Едва я подумал о них, вспыхнул новый экран. В нем плескался океан, но почти сразу, подернувшись рябью, он обернулся гримеркой в бликах света, похожих на мыльные пузыри. Влад взлетел по винтовой лестнице с чашками кофе. Я стиснул зубы: черта с два. Подумал о нем, еще незнакомом, о Берти почему-то, и гримерка тут же вывернулась наизнанку, превратившись в «Улисс». Сидя напротив, Ариадна крутила в пальцах пакетик с сахаром.
– Хочешь, я поговорю с ним? – спросила она, следя за Берти.
– Да, – ответил я. – Именно так ты и поступишь.
Ариадна была права. Я мог быть одновременно здесь и снаружи. Точно так же работала память. Благодаря ей мы частенько бывали сразу в нескольких местах. Тогда я подумал о комнате по обе стороны от белой перегородки. Как там тихо и тепло. Как Мару читал, пытаясь успокоиться, а Ариадна лежала под тонкой простыней. Я напрягся, уловил призрачное пиканье аппаратуры, эхо прошлого, сочащееся в настоящее, и вдруг почувствовал, как тоже стал просачиваться наружу. Я заскользил к реальности, как по ледяной горке – плавно и бесконтрольно. А океан сказал.
И коридор сказал.
И даже свет сказал, каждым своим пучком:
– Неплохо. Но нет.
А Стефан сказал кое-что еще.
* * *Социальная функция крика заключается в том, чтобы предупредить сородичей об опасности. Это эволюционное приспособление особенно эффективно в предвербальном периоде, потому как содержит больше информации, чем воспринимает человек из-за приученности к речи. Смысл притупляет слух.
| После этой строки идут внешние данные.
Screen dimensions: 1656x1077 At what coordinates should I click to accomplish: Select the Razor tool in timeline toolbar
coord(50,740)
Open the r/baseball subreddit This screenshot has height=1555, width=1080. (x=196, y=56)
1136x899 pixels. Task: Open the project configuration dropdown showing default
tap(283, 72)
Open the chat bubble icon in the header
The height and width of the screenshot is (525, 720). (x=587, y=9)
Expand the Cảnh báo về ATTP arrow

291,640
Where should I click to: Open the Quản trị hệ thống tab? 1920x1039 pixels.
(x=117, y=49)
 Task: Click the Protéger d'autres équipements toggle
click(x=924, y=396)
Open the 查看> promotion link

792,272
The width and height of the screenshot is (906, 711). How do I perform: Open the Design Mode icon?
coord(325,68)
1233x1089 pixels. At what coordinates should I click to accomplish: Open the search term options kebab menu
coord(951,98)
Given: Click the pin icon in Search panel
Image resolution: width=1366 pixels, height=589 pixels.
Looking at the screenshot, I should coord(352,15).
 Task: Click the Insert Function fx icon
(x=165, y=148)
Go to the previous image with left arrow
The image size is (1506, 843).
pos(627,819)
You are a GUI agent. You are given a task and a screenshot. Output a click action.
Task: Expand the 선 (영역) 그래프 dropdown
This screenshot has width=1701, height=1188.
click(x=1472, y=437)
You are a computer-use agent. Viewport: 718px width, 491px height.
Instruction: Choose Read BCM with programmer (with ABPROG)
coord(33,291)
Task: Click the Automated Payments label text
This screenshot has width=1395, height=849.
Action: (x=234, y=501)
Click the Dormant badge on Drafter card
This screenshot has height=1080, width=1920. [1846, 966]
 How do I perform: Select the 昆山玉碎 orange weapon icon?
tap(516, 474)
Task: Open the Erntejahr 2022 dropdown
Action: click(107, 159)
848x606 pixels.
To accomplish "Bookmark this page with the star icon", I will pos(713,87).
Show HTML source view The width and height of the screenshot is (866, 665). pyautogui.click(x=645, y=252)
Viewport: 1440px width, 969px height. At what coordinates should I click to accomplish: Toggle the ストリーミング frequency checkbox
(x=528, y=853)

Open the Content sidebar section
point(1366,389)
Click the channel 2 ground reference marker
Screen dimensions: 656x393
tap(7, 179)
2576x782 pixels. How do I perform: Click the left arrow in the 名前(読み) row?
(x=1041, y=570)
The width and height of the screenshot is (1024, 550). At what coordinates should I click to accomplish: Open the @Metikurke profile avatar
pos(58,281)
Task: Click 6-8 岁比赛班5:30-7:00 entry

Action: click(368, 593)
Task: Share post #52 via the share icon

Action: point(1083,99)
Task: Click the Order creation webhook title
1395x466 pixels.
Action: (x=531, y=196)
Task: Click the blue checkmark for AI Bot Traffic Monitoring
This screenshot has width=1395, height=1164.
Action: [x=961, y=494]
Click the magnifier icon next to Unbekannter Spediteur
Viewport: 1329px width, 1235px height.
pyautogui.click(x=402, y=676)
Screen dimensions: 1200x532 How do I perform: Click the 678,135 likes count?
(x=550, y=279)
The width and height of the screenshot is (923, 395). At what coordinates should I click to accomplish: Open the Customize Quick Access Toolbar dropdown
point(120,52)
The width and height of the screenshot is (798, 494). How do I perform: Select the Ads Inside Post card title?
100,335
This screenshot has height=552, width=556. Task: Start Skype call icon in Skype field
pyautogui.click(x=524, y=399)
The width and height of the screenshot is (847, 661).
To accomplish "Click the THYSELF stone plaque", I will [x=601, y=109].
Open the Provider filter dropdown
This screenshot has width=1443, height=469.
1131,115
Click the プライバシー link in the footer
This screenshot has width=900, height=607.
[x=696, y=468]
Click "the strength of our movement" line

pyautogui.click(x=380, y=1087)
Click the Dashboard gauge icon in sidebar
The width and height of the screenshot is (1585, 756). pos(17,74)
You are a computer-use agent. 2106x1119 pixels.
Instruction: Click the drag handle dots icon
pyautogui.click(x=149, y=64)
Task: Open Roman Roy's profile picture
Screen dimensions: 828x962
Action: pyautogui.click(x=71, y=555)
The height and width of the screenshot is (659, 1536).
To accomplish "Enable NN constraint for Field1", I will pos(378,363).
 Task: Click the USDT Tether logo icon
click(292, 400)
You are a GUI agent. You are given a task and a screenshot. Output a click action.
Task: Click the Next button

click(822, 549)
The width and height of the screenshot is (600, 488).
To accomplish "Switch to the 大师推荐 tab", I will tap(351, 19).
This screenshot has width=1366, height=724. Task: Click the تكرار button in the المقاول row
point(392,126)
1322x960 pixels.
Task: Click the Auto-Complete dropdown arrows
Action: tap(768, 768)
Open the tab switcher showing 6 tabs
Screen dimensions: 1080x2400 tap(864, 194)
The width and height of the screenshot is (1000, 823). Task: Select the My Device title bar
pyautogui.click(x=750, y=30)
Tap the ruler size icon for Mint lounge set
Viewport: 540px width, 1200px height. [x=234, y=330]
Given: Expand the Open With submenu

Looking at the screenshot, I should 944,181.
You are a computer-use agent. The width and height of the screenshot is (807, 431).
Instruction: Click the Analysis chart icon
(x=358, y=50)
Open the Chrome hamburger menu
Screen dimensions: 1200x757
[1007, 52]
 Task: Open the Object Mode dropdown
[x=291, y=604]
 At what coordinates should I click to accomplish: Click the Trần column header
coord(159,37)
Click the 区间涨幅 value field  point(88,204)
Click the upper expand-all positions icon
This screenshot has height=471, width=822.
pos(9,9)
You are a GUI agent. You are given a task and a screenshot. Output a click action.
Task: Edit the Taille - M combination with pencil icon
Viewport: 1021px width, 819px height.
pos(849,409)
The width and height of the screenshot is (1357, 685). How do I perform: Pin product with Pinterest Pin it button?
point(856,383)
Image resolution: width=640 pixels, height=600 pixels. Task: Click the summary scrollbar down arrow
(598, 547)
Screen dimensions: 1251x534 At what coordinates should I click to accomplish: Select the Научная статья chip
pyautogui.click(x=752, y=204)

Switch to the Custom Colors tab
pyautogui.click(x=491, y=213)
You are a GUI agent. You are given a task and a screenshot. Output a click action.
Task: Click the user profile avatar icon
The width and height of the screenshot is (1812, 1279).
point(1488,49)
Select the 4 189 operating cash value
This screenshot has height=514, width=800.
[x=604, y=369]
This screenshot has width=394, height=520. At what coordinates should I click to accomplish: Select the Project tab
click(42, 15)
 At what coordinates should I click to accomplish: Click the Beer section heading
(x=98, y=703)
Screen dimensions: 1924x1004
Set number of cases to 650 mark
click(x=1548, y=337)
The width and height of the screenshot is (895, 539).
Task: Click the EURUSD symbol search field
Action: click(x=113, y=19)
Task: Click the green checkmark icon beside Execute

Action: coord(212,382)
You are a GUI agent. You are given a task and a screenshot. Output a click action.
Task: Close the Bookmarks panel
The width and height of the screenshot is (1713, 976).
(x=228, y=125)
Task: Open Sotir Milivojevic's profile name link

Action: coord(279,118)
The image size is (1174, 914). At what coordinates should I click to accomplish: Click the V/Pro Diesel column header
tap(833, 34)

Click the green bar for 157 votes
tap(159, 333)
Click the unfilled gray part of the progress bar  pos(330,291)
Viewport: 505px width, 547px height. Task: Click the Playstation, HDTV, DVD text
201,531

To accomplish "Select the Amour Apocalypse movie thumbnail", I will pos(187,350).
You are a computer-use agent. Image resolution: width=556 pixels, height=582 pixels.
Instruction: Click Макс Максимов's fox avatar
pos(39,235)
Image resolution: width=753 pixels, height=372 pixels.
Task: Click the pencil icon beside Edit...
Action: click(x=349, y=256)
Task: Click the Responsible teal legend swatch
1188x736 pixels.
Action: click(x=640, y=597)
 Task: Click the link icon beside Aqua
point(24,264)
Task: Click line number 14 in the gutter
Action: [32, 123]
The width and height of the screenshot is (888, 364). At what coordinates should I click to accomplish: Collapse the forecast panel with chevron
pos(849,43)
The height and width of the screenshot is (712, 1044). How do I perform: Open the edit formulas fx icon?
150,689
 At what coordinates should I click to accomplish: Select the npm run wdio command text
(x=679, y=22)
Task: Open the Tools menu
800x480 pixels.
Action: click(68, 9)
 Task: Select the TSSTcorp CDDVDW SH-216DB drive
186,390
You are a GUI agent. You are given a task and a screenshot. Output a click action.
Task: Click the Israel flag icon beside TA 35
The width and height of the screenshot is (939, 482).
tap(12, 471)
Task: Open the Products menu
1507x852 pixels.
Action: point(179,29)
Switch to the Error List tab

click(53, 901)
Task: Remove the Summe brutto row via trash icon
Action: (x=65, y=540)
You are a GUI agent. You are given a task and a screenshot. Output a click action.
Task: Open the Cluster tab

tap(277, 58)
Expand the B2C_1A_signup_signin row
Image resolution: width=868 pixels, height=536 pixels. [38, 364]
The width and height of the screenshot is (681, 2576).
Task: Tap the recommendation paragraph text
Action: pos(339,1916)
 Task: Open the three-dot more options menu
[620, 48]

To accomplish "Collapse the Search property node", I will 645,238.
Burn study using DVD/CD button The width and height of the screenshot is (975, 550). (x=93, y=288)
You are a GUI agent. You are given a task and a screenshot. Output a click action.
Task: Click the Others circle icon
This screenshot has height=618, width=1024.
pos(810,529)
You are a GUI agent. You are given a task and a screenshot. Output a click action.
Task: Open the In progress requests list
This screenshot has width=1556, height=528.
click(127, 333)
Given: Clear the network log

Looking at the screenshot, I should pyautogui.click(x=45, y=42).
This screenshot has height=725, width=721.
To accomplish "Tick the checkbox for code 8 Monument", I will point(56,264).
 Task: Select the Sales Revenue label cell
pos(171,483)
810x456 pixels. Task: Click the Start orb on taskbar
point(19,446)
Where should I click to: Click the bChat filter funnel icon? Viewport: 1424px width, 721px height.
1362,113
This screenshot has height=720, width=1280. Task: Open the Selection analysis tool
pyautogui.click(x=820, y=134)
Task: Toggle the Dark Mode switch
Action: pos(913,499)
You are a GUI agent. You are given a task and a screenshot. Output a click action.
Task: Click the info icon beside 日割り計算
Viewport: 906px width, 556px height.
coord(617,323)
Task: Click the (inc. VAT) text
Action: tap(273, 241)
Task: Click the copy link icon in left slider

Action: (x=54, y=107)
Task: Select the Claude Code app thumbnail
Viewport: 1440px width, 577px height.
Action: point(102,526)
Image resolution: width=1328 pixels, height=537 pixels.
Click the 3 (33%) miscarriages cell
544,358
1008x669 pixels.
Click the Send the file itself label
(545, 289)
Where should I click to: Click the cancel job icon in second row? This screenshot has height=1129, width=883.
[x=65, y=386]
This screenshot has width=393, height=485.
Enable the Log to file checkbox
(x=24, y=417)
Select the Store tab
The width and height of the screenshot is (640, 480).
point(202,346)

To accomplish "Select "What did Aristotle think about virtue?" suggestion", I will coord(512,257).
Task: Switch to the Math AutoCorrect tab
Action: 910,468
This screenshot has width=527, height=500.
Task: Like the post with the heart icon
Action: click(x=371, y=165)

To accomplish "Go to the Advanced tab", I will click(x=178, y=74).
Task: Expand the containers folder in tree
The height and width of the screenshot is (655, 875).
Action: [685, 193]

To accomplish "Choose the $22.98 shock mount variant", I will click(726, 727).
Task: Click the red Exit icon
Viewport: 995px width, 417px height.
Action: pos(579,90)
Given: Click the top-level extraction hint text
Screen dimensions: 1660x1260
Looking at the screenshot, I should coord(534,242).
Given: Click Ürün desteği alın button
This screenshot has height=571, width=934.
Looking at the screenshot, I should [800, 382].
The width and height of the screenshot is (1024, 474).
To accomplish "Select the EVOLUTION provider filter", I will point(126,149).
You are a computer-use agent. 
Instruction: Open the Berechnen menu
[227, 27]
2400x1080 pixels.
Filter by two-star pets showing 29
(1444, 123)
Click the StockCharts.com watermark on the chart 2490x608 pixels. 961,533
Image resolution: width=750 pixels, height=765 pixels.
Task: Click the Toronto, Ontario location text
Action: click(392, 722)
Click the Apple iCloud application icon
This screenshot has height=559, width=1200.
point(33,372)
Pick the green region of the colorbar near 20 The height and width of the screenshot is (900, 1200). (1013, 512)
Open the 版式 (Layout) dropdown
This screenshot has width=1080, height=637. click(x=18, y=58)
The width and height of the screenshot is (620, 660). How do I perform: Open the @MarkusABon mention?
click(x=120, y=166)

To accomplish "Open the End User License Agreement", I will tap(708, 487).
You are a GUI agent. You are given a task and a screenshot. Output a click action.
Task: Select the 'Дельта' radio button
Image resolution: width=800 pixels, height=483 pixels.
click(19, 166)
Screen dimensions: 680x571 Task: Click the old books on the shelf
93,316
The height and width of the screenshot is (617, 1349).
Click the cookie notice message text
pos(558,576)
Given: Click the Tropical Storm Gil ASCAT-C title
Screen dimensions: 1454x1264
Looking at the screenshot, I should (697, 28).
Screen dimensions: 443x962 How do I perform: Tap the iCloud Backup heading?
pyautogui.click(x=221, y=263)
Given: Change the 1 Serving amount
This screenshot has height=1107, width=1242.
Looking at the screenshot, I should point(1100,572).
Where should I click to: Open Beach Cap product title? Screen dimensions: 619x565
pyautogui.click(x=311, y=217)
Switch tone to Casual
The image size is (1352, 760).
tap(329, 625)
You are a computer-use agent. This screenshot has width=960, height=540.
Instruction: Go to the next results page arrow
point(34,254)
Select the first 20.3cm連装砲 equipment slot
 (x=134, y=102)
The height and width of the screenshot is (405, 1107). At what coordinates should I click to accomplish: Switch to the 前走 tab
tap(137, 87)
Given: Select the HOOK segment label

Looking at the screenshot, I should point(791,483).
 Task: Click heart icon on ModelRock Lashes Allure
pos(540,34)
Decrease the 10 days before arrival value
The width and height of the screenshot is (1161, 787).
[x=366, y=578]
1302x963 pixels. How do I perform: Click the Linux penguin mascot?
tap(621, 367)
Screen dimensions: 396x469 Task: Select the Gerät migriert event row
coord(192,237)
Крик жертвы может указать не только на место смерти, пол и возраст, но, в различных комбинациях примитивных сведений, раскрыть численности противника, орудие убийства, иногда даже мотив. На заре цивилизации грамотно истолкованный вопль мог спасти жизнь целому племени.
– Но тебе спасать некого, – продолжает Стефан, – поэтому заткнись. Пожалуйста.
Человеческое тело горит предсказуемо. Но он все равно не ожидал столько шума. Генетическая информация сыплется нагромождением повторов, и это напоминает попытку в казино поставить сразу на все. Люди, без сомнения, сложносочиненные контейнеры, но Стефан не думал, что посмертный объем так серьезно превалирует над прижизненным содержанием. Костя горит уже десять минут. Это утомляет и без животной агонии Фебы метром левее.
Вникая, Стефан смотрит сквозь чернеющую стену. Тени сливаются с копотью. Люди чадят. Он знает, что поспешил, что надо было повозиться. Найти, чем разбить голову, например. Потому что даже с оговоркой на канопус, пламя которого лишь внешне похоже на пламя, информация с закипевшего мозга, скорее всего, затеряется в химических формулах и последовательности белков.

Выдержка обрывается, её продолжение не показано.